2. As a social consequence or political strategy (e.g. negative bias against, for example, female football or a separatist strategy for female football).
It is notable that the psychoanalytic movement has not only been contemporary with feminism, but it has also followed (or led) the same pattern of concern and proposed warnings and corrections that has marked the history of ‘feminism’ in the 20th century. According to S. Freud, the essence of the analytic profession is feminine and the psychoanalyst ‘a woman in love’ (L. Appignanesi & J. Forrester 1992:189). But psychoanalytically speaking, formalized sex and sex segregation also seem to have been troublesome components in the lives of female psychoanalysts struggling under a variety of assumed, but irreconcilable femininities and professional expectations.
In studying the history of feminism one inevitable encounters what is called ‘the women’s movement’. While there is a variety of different feminisms, and because the borders between them, as well as to what is interpreted as the women’s rights movement, some historians, incl. Klevius, question the distinction and/or methods in use for this distinction.
However, it could also be argued that whereas the women’s rights movement may be distinguished by its lack of active separatism within the proposed objectives of the movement, feminism ought to be distinguished as a multifaceted separatist movement based on what is considered feminine values, i.e. what is implied by the very word ‘feminism’3. From this perspective the use of the term ‘feminism’ before the last decades of the 19th century has to be re-evaluated, as has every such usage that does not take into account the separatist nature underpinning all feminisms worth carrying the name.

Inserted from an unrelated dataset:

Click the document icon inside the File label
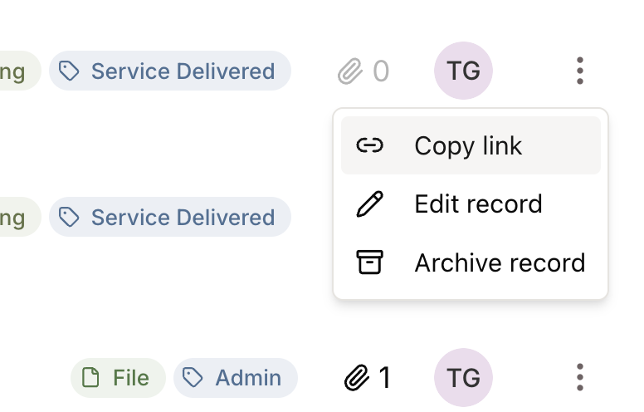The image size is (644, 412). pos(90,377)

Here it is understood that the concept ‘feminism’, and its derivatives, in every usage implies a distinction based on separating the sexes - e.g. addressing inequality or inequity - between male and female (see discussion above). So although ’feminism’ and ‘feminisms’ would be meaningless without such a separation, the ‘women’s rights movement’, seen as based on a distinct aim for equality with men in certain legal respects, e.g. the right to vote, could be described as the opposite, i.e. de-sex segregation, ‘gender blindness’ etc.

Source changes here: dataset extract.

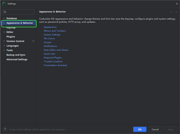Viewport: 180px width, 134px height.
Task: Select Plugins in the settings tree
Action: coord(11,37)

As a consequence the use of the word feminism in a context where it seems inappropriate is here excepted when the authors referred to have decided to do so. The feminist movement went back to Mary Wollstonecraft and to some French revolutionaries of the end of the eighteenth century, but it had developed slowly. In the period 1880 to 1900, however, the struggle was taken up again with renewed vigour, even though most contemporaries viewed it as idealistic and hopeless. Nevertheless, it resulted in ideological discussions about the natural equality or non-equality of the sexes, and the psychology of women. (Ellenberger 1970: 291-292).

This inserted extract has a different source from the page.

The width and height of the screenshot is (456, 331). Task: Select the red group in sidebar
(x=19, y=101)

Not only feminist gynocentrists, but also anti-feminist misogynists contributed with their own pronouncements on the woman issue. In 1901, for example, the German psychiatrist Moebius published a treatise, On the Physiological Imbecility of Woman, according to which, woman is physically and mentally intermediate between the child and man (see Ellenberger 1970:292). However, according to the underlying presumption of this thesis, i.e. that the borders between gynocentrism and misogyny are not well understood, these two approaches are seen as more or less synonymous. Such a view also confirms with a multitude of points in common between psychoanalysis and feminism. As was argued earlier, the main quality of separatism and ‘complementarism’ is an insurmountable border, sometimes contained under the titles: love, desire etc.